Child Soldiers Global Report 2001 - Barbados
|Publisher||Child Soldiers International|
|Cite as||Child Soldiers International, Child Soldiers Global Report 2001 - Barbados, 2001, available at: http://www.refworld.org/docid/49880612c.html [accessed 19 June 2013]|
|Disclaimer||This is not a UNHCR publication. UNHCR is not responsible for, nor does it necessarily endorse, its content. Any views expressed are solely those of the author or publisher and do not necessarily reflect those of UNHCR, the United Nations or its Member States.|
Mainly covers the period June 1998 to April 2001 as well as including some earlier information.
– total: 269,000
– under-18s: 71,000
- Government armed forces:
– active: 610
– reserve: 430
- Compulsory recruitment age: no conscription
- Voluntary recruitment age: <18 with parental consent
- Child Soldiers: indicated
- Other treaties ratified: GC/API+II GC; CRC;
- There are indications of under-18s in the Barbados armed forces as volunteers under 18 are accepted with parental consent.

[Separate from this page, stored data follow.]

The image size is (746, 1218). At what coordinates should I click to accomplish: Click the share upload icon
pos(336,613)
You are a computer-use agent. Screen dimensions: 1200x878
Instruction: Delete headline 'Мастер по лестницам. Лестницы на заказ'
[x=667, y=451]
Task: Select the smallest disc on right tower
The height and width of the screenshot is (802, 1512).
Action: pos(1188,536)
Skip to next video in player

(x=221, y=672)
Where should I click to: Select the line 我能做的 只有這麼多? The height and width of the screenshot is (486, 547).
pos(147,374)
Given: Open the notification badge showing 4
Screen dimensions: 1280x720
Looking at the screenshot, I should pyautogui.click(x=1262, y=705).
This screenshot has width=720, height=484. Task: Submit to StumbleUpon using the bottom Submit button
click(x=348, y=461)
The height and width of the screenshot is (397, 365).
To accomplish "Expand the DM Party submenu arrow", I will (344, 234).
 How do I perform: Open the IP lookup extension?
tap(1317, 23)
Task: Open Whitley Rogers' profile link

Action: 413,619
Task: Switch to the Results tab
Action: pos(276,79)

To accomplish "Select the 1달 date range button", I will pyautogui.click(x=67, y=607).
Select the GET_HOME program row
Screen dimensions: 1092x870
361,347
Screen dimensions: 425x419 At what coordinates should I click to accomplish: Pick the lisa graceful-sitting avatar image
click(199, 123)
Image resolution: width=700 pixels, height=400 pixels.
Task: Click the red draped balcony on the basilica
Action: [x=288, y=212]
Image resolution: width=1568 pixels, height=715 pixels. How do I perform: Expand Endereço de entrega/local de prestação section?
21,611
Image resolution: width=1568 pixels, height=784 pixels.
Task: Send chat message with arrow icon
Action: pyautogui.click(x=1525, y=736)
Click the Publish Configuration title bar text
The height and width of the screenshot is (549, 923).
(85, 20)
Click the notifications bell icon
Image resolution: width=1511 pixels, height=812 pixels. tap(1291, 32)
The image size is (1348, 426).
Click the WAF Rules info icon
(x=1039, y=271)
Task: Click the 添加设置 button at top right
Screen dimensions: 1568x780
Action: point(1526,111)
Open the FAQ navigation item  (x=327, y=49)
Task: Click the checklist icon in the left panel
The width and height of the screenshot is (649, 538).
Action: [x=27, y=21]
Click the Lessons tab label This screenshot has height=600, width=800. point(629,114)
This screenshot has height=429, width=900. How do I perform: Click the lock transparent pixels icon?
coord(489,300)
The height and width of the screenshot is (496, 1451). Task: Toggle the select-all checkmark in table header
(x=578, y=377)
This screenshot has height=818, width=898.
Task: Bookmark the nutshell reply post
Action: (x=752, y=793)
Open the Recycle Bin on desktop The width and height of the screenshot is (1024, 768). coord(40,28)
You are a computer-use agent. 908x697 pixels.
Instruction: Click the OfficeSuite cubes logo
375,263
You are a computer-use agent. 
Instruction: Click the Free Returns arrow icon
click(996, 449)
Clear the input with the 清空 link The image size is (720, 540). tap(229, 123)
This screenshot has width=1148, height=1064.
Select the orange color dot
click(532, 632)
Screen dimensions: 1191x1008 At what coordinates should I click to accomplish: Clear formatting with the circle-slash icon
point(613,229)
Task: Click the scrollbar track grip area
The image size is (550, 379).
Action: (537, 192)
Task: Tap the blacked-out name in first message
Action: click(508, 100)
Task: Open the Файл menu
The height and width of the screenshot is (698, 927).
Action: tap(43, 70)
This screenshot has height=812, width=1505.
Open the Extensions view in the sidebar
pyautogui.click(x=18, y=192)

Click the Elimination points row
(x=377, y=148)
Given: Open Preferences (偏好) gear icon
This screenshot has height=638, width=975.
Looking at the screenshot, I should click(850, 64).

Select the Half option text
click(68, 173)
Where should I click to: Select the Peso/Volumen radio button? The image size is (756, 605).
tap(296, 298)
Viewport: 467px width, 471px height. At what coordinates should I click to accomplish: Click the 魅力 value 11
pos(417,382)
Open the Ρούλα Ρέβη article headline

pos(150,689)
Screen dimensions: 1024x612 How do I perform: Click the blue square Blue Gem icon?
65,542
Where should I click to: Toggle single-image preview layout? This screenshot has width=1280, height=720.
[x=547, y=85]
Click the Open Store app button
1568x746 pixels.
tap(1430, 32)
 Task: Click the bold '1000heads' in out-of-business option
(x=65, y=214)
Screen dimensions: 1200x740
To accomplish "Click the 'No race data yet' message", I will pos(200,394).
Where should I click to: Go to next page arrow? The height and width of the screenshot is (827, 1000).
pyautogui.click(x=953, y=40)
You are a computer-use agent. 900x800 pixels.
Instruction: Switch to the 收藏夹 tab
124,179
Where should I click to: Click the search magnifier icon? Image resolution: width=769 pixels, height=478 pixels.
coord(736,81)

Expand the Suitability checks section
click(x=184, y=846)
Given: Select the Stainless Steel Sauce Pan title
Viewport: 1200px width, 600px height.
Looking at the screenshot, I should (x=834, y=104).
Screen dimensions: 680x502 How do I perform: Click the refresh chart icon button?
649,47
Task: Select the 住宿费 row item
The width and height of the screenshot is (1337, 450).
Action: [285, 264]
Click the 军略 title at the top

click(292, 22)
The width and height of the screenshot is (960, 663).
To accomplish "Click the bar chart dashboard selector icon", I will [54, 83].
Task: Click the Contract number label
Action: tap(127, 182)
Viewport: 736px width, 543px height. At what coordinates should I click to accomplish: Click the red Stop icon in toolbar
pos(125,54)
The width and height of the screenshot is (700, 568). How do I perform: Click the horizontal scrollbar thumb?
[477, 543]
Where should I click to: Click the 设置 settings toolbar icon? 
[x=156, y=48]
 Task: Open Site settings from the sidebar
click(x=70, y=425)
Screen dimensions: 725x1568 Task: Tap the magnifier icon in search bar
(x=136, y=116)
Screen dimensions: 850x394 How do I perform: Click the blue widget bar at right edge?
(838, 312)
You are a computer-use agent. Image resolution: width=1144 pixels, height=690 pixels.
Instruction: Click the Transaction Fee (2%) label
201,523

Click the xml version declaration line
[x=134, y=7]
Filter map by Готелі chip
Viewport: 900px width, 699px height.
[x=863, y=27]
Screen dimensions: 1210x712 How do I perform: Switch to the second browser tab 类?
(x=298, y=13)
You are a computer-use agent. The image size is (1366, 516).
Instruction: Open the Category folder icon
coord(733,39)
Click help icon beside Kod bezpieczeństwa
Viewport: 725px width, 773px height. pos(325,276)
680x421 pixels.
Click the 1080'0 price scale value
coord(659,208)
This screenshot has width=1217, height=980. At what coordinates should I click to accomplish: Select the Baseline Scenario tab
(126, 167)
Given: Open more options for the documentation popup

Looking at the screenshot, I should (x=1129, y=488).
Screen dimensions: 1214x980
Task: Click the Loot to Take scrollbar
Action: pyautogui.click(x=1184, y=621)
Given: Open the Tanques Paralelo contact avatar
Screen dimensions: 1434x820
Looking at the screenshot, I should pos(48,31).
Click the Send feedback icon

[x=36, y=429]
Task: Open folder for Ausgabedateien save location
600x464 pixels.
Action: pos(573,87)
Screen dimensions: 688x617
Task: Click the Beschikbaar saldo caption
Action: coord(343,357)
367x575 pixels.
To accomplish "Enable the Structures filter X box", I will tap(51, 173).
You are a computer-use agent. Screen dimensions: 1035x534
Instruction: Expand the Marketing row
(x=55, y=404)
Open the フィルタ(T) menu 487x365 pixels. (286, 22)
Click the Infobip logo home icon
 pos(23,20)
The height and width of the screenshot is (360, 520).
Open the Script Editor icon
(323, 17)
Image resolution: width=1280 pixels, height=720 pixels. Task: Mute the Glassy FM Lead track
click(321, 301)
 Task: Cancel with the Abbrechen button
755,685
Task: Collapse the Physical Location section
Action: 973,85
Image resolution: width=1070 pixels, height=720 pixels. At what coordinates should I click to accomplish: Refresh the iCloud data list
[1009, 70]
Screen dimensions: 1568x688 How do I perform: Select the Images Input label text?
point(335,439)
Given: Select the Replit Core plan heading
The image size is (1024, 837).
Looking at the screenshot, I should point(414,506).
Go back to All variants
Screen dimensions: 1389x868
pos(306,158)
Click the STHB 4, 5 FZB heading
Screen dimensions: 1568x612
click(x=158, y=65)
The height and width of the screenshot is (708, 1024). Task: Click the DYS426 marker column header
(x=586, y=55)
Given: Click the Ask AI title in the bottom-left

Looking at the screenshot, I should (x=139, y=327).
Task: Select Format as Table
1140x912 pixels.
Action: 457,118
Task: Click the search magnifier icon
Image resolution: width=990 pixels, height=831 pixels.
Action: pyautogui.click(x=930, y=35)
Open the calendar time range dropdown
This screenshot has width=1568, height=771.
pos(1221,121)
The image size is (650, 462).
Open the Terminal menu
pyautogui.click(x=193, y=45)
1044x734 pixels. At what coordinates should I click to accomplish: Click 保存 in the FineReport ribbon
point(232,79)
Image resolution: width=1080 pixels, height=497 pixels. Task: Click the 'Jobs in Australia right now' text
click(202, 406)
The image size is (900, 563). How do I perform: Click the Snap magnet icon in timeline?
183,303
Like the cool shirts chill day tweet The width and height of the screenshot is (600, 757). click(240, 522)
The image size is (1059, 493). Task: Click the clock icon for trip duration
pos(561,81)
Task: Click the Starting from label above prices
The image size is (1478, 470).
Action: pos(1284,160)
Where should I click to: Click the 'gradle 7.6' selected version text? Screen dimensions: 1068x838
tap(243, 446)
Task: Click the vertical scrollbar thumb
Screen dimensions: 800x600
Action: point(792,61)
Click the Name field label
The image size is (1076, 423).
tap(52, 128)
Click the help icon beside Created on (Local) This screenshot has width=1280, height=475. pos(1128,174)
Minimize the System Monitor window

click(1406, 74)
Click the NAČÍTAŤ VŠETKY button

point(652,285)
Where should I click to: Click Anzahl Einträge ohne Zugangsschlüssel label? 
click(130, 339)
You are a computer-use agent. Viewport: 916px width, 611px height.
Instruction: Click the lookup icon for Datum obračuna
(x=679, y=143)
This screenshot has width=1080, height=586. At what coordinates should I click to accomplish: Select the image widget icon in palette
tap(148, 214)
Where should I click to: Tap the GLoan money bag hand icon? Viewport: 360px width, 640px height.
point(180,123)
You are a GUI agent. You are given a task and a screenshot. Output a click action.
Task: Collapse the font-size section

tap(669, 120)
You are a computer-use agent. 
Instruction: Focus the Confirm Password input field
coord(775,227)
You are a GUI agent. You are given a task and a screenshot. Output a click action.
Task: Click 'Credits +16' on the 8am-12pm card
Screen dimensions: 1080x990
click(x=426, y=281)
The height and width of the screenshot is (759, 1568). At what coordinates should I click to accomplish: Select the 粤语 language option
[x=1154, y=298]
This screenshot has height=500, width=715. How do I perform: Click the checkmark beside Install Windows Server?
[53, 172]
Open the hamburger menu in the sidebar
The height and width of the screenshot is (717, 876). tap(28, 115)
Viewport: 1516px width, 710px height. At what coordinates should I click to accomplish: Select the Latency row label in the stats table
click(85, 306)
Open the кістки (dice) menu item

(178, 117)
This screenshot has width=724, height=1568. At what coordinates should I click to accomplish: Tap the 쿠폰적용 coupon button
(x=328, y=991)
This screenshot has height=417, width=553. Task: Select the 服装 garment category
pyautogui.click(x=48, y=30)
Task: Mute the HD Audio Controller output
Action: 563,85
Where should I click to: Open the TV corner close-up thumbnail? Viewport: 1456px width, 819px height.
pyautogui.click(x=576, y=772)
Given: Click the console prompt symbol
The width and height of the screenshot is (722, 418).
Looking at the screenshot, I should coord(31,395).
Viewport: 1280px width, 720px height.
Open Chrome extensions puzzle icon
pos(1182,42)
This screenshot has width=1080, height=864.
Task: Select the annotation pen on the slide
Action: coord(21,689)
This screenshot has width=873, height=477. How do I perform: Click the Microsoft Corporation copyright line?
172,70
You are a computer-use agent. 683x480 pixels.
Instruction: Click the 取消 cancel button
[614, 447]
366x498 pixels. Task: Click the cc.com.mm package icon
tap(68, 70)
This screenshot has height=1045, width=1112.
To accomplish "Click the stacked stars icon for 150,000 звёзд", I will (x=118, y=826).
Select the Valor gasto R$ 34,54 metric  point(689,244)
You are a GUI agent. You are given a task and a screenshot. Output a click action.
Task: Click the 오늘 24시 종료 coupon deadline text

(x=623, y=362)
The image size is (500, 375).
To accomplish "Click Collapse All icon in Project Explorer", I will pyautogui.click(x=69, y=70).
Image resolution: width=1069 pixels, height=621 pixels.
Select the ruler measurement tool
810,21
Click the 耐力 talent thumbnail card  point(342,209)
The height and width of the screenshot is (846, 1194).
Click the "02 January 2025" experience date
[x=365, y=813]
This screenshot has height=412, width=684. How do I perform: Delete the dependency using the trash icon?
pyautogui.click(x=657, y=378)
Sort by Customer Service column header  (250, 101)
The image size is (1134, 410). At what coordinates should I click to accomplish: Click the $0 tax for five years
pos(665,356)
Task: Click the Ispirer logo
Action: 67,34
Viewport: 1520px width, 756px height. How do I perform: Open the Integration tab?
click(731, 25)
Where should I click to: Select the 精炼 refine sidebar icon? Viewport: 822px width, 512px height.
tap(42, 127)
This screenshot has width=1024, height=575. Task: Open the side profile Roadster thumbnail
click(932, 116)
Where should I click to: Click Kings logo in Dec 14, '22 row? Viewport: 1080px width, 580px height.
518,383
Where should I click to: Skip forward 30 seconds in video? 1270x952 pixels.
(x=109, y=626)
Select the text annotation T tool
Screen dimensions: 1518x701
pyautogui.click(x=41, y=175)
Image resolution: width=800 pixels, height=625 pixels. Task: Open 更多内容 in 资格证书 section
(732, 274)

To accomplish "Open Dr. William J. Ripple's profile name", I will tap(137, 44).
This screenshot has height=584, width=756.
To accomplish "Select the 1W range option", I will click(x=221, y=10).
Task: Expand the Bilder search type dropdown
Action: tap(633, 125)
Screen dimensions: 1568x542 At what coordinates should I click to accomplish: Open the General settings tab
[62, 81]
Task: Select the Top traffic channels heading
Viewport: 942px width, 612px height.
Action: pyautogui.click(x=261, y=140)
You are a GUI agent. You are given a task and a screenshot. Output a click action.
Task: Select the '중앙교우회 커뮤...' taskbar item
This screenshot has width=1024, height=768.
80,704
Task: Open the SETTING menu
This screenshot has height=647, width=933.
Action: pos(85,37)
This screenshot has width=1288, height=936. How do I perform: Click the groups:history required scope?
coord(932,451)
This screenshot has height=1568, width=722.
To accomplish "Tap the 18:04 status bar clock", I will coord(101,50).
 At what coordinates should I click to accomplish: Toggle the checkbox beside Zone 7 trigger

National Recruitment Legislation and Practice
In Barbados security forces consist of a police force and a small defence force. The police are generally organised and supervised according to British law enforcement practices.194 There is no system of conscription into security forces, therefore recruitment is on a voluntary basis only.195
Barbados has the largest security force of all Caribbean countries, with an approximately 1,200-strong police force, responsible for maintaining law and order, and a 610-strong Barbados Defence Force (BDF), which can be employed to maintain public order in times of crisis, emergency, or other specific needs. According to the Barbados Defence Act, the minimum age for voluntary recruitment into the armed forces is 18 years. But according to section 19 (2) of the Defence Act a recruitment officer can enlist a person under the age of 18 years in the regular forces where "consent to the enlistment has been given in writing by a parent or person in whose care the young person is held ".196
194 Library of the US Congress op. cit.
195 Radda Barnen (Swedish Save the Children) Website.
196 Human Rights Internet Website, www.hri.ca.